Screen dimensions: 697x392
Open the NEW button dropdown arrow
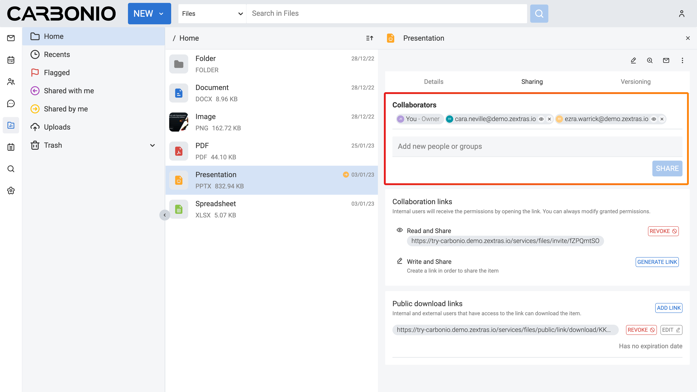(x=161, y=14)
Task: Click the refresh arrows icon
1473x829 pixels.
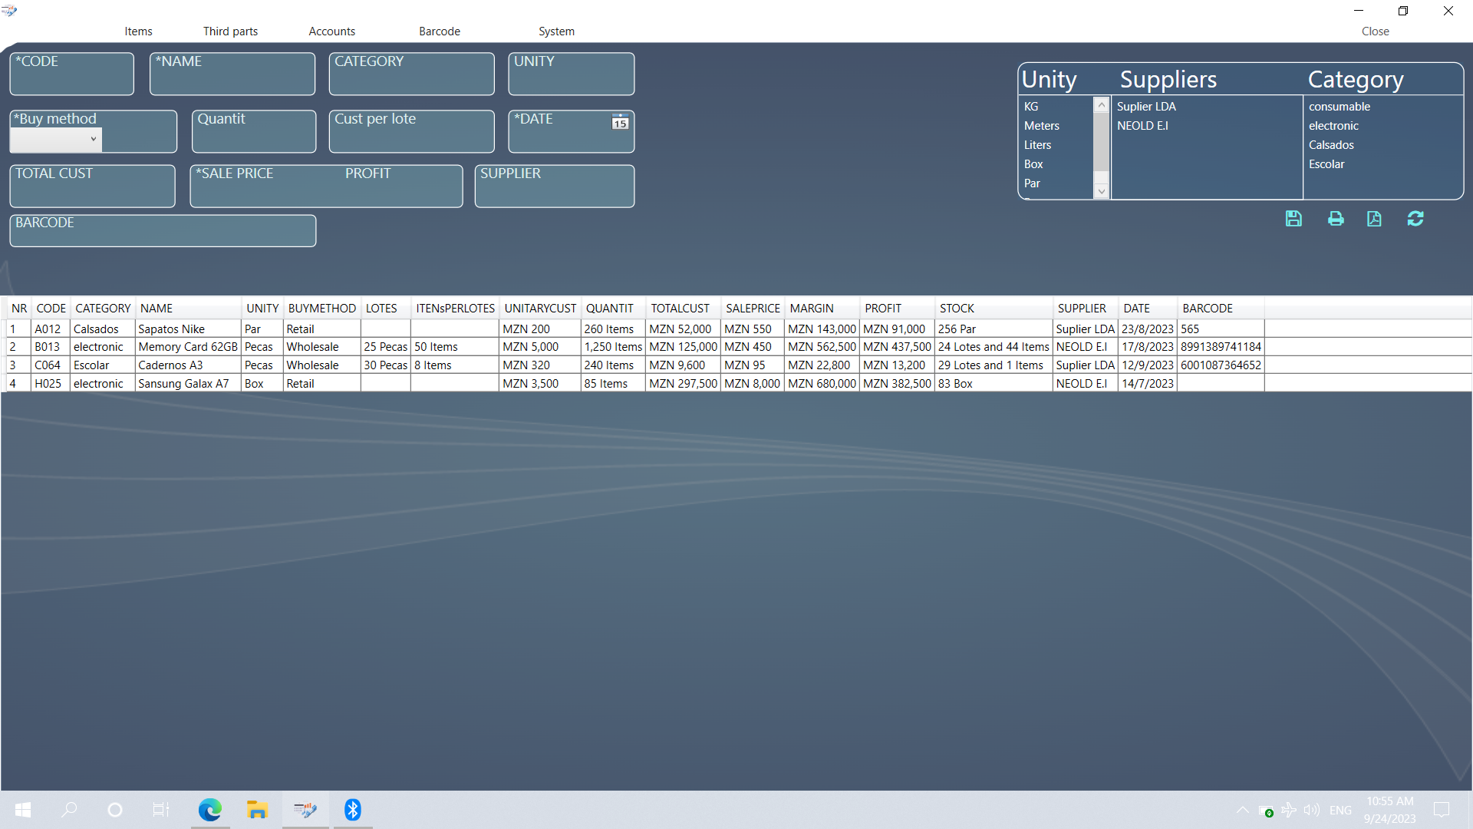Action: click(1415, 219)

■ ■ ■ ■

> _The task_
When you retype the material above, keep every word exact and drop the images.

> _Response below_
Screen dimensions: 697x392
Open the NEW button dropdown arrow
(x=161, y=14)
Task: Click the refresh arrows icon
1473x829 pixels.
Action: click(1415, 219)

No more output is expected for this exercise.